You can use Harbor as a local registry for container images from the NVIDIA NGC catalog. See Setting Up a Private Harbor Registry in VMware Private AI Foundation with NVIDIA.
- (Optional) Configure a proxy server.
In environments without direct Internet access, the proxy server is used to download the vGPU driver and pull the non-RAG AI Workstation containers.
Note: Support for air-gapped environments is available for the AI Workstation and Triton Inference Server catalog items. The AI RAG Workstation and AI Kubernetes Cluster items do not support air-gapped environments and need Internet connectivity. - Click Next Step.
- Select the content library that contains the deep learning VM image.
- Configure access to the catalog items by creating a project and assigning users.
Projects are used to manage people, assigned resources, cloud templates, and deployments.
- Enter a name and description for the project.
The project name must contain only lowercase alphanumeric characters or hyphens (-).
- To make the catalog items available to others, add an Administrator and Members.
Administrators have more permissions than members. For more information, see What are the VMware Aria Automation user roles.
- Click Next Step.
- Enter a name and description for the project.

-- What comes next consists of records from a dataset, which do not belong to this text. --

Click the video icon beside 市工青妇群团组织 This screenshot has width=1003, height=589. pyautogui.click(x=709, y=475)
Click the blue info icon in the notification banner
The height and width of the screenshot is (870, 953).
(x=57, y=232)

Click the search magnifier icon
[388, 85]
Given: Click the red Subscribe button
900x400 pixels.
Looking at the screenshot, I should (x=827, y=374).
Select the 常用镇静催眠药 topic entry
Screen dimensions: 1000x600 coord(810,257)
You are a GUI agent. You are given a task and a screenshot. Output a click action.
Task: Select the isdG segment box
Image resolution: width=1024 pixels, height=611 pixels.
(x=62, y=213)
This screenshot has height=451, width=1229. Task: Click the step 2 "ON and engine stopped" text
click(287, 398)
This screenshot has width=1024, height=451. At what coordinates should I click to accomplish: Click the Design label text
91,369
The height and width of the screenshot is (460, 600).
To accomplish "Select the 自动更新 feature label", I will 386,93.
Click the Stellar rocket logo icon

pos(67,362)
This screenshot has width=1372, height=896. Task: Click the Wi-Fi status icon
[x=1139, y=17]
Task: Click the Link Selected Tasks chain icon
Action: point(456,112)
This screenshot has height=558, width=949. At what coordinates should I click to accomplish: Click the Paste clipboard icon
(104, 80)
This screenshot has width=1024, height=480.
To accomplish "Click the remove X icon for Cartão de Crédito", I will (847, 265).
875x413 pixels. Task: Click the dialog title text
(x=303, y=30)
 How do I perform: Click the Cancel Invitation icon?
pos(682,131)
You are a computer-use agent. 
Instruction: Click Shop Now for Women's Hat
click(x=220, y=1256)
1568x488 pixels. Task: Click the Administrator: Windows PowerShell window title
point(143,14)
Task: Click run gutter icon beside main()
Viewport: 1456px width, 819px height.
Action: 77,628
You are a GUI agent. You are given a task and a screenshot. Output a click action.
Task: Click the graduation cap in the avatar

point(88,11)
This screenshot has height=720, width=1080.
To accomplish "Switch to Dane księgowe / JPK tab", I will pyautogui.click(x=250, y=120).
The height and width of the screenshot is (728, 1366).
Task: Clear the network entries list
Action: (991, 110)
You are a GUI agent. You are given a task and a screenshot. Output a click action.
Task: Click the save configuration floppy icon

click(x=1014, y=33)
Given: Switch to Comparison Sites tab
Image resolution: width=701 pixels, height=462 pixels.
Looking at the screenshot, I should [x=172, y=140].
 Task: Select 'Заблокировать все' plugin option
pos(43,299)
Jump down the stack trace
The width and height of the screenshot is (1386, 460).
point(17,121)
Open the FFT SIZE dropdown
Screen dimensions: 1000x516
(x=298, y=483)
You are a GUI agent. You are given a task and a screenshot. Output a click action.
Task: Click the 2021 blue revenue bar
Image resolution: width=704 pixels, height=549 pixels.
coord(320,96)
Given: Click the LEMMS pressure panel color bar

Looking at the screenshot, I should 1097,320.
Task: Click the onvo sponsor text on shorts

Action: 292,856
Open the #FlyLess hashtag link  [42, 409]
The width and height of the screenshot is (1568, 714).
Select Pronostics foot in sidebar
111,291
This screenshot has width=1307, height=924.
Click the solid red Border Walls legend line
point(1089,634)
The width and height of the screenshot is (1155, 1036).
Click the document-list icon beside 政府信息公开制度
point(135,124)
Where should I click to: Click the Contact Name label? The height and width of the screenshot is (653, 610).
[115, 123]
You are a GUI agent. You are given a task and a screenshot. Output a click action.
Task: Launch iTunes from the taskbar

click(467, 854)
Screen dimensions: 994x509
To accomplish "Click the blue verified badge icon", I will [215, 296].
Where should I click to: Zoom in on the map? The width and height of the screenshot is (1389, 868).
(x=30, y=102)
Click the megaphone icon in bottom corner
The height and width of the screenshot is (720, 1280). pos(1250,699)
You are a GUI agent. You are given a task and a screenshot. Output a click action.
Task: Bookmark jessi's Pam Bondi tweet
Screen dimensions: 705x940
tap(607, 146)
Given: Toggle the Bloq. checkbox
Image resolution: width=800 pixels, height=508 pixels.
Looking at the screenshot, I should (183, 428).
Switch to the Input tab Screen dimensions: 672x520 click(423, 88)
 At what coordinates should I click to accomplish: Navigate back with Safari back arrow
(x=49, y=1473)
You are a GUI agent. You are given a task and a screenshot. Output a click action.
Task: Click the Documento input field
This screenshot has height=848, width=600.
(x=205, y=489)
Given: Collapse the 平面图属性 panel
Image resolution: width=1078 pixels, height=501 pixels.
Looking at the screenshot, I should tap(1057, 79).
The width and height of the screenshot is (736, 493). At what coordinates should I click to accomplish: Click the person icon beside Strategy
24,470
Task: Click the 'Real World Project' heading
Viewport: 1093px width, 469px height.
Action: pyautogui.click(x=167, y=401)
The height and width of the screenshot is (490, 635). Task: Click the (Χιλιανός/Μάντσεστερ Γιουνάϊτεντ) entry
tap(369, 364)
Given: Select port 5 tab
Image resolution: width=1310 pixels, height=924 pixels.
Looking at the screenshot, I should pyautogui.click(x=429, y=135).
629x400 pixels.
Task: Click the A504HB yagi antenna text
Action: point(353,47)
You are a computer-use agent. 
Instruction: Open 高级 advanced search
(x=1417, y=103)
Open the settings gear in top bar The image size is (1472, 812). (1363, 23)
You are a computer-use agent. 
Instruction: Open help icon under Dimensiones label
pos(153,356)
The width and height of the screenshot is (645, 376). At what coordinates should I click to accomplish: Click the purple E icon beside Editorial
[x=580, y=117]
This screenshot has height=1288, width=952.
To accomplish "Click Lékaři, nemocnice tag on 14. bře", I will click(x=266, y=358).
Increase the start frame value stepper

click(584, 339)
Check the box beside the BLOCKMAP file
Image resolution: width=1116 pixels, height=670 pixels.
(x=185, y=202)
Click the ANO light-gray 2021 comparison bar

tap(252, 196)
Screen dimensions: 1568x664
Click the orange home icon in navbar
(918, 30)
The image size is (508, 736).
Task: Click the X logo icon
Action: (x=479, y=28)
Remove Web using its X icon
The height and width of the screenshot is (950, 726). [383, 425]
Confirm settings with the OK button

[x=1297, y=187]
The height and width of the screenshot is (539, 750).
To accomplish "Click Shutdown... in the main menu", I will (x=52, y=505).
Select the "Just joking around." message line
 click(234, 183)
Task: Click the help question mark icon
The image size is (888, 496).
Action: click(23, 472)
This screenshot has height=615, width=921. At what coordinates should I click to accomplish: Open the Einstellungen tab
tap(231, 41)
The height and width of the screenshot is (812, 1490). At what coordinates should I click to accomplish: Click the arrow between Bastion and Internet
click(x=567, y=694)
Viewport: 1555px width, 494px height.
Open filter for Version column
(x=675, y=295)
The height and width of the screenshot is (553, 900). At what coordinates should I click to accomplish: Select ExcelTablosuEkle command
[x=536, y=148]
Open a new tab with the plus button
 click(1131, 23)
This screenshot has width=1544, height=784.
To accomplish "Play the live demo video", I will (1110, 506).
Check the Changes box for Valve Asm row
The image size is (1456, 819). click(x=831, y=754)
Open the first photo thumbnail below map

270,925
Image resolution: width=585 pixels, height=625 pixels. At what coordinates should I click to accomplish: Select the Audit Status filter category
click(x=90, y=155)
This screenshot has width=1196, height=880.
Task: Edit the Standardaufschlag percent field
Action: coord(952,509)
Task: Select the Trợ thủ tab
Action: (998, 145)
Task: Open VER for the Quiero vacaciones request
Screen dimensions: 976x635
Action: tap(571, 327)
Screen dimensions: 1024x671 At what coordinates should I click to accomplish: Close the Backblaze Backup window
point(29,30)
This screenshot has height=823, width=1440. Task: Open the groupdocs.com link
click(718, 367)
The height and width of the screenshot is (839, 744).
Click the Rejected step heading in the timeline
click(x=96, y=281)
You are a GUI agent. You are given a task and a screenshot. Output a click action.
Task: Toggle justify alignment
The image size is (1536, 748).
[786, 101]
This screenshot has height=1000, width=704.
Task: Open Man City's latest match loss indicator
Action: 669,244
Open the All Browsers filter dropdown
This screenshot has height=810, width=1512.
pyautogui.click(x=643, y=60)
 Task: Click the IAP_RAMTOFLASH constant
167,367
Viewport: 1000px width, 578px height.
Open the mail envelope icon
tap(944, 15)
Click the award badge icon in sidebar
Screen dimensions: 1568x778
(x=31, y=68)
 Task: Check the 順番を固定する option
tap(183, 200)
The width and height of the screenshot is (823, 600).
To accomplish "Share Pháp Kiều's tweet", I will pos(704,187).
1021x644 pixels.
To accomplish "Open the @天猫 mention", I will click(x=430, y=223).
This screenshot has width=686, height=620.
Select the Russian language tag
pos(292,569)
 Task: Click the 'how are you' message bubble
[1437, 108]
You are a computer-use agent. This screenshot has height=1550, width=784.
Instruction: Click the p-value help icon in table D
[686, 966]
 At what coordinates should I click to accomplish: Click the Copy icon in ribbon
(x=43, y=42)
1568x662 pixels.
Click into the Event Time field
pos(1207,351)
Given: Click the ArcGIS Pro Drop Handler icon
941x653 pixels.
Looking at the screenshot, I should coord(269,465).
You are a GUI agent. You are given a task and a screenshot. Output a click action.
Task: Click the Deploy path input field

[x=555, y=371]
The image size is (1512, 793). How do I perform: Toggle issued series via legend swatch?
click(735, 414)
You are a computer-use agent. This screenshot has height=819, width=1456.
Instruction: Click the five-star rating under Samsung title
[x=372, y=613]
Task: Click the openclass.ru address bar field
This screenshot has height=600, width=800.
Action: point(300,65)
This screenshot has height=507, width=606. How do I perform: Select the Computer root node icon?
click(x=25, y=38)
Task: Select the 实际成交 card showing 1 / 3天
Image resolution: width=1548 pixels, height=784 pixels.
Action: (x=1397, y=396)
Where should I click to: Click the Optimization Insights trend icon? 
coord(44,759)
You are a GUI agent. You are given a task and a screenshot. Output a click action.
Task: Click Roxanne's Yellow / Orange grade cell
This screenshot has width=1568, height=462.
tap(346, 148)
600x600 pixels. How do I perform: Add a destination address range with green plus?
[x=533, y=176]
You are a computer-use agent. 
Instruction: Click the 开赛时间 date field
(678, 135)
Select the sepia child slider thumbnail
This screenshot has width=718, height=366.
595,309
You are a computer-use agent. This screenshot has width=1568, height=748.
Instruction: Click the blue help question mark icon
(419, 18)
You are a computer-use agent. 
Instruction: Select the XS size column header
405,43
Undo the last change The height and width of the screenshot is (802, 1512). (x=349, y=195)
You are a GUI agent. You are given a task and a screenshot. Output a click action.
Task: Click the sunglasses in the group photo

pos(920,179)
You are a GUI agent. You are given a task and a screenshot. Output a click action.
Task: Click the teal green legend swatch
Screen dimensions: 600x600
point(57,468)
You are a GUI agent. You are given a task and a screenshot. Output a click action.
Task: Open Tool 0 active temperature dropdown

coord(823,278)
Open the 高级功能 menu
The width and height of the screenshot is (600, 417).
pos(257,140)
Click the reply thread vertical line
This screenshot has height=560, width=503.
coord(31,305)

- Verify your configuration on the Summary page.
Consider saving the details for your configuration before running the wizard.
- Click Run Quickstart.
Results
The following catalog items – AI Workstation, AI RAG Workstation, AI RAG Workstation with DSM, DSM Database, Triton Inferencing Server, AI Kubernetes Cluster, AI Kubernetes RAG Cluster, and AI Kubernetes RAG Cluster with DSM, are created in the Automation Service Broker catalog and users in your organization can now deploy them.
Troubleshooting
- If the Catalog Setup Wizard fails, run the wizard again for a different project.